Reising showed a picture of Thorpe towering above nurses in their frocks after giving blood for the war effort at the Rouge Ford Plant.

“He’s serving his country, the country that did him in, as it were. The country that treated him unfairly,” Reising continued pointing to Thorpe.

Thorpe did play professional baseball in 1909 during a summer while attending Carlisle Indian College. But as Reising pointed out, Thorpe received “the equivalent of room and board” while playing professional baseball, and Thorpe was one of many college men playing pro baseball. Many of those young men, Reising said, changed their names on baseball rosters to conceal their identities and to retain their amateur status.

Thorpe would have none of that, Reising said, while other players changed their names to innocuous, common names like Brown, Smith, and Jones, Thorpe refused to change his Irish name or hide his American-Indian heritage. Thorpe’s refusal in an era of more open racism may have helped contribute to the loss of his medals, Reising said.

Reising explained that many of the people who sat on boards, like the U.S. Olympic Committee, who stripped Thorpe of his medals, also had ties with Harvard, Brown, University of Pennsylvania and the rest of the New England academic elite. The “seeds” of ill will were planted by the elite schools when Thorpe’s college beat the prestigious Harvard.

“There was much ill feeling about how such an insignificant school with an Indian — who was such a stellar performer — How could such a school humiliate the best institution in the land?” Reising said. “There was, understandably — but tragically — a great deal of ill will, and he was isolated and he had to send back his awards.”

One bright light came out of the loss of Thorpe’s awards — professional baseball teams clamored to sign Thorpe. After a stint in pro baseball Thorpe switched over to professional football, where he was not only a manager and a player, but also the fledgling league’s president.

After the war Thorpe married his third wife, Louisville native Patricia Askew. Askew, Reising said, was a bit more “entrepreneurial” than his first two wives. In 1953, Thorpe suffered his third, and fatal heart attack at the age of 64, Reising said, with Askew at his side.

Askew quickly worked to get Thorpe memorialized, first taking Thorpe’s body to his native Oklahoma. Reising said Askew wanted to honor Thorpe on his native “Indian Territory” in Oklahoma, but demanded that Oklahoma leaders erect all sorts of “malls and theaters” in Thorpe’s honor. Oklahoma’s leaders weren’t having any of it — but Askew did find takers in East Mauch Chunk and Mauch Chunk, Penn. City leaders there were looking to consolidate the two townships, and came together as Jim Thorpe, Penn.
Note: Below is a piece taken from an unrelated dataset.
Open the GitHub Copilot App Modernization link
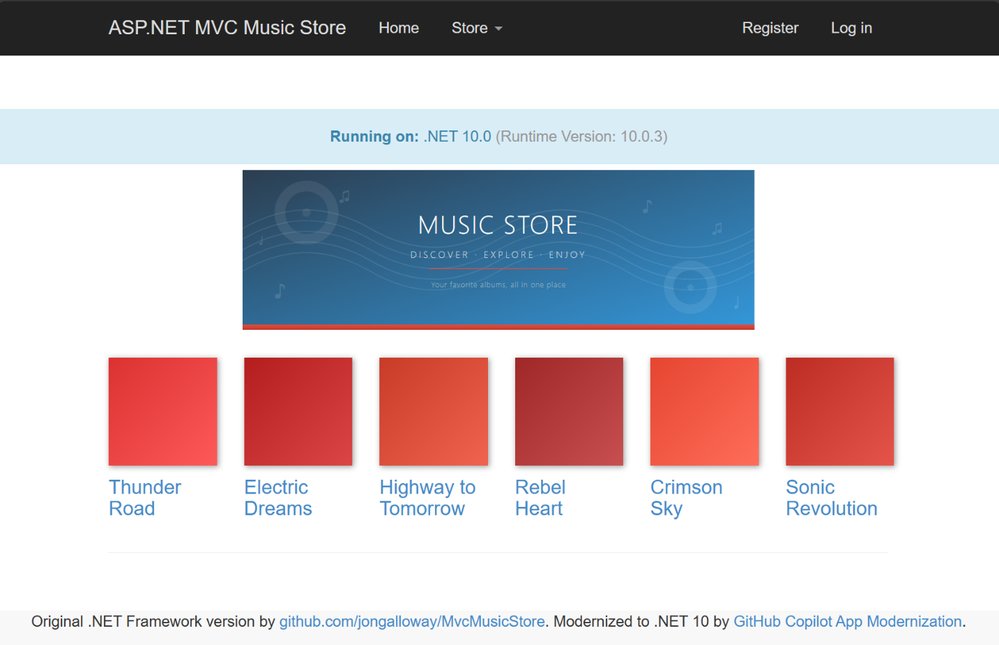This screenshot has width=999, height=645. (x=847, y=621)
Reising said Jim Thorpe, Penn. is a quiet sedate setting that Thorpe might have enjoyed. Thorpe, according to Reising, loved hunting, fishing and trapping above all sports — even the one’s he’s famous for. But Jack Thorpe — Thorpe’s son from his second marriage — has been fighting for years to get Thorpe’s body moved back to Oklahoma. Reising said an aging Jack Thorpe is still trying to wage a legal battle, but because Askew was legally in charge of Thorpe’s remains, it’s doubtful the body will ever be moved.

Thirty years after his death, Thorpe’s gold medals were re-cast and given to his family.
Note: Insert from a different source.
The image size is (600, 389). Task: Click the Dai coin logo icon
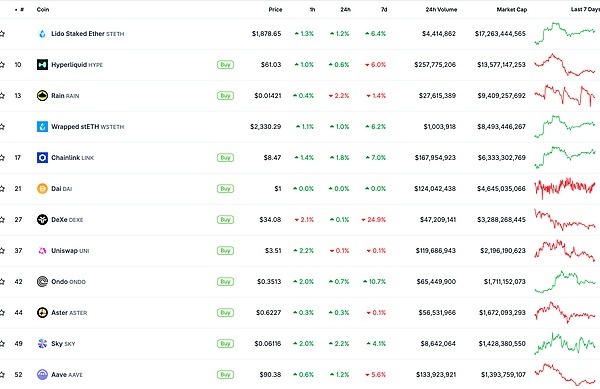coord(42,189)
Reising helped establish a scholarship at U of C to honor Thorpe called “The Jim Thorpe Patriot Scholarship.” The scholarship is awarded to one male and one female student who is in need of financial assistance and is preferably a student-athlete who has demonstrated a commitment to patriotism and service.

To give a tax-deductable contribution to the fund you can contact Reising at (606) 539-4518. Reising is quick to remind people that none of the money goes to him.

In fact, Reising pointed out to Tuesday’s Hungry for History audience that he even insisted on paying for his own lunch, “I will not exploit Mr. Thorpe’s name, and I always pay for my own lunch.”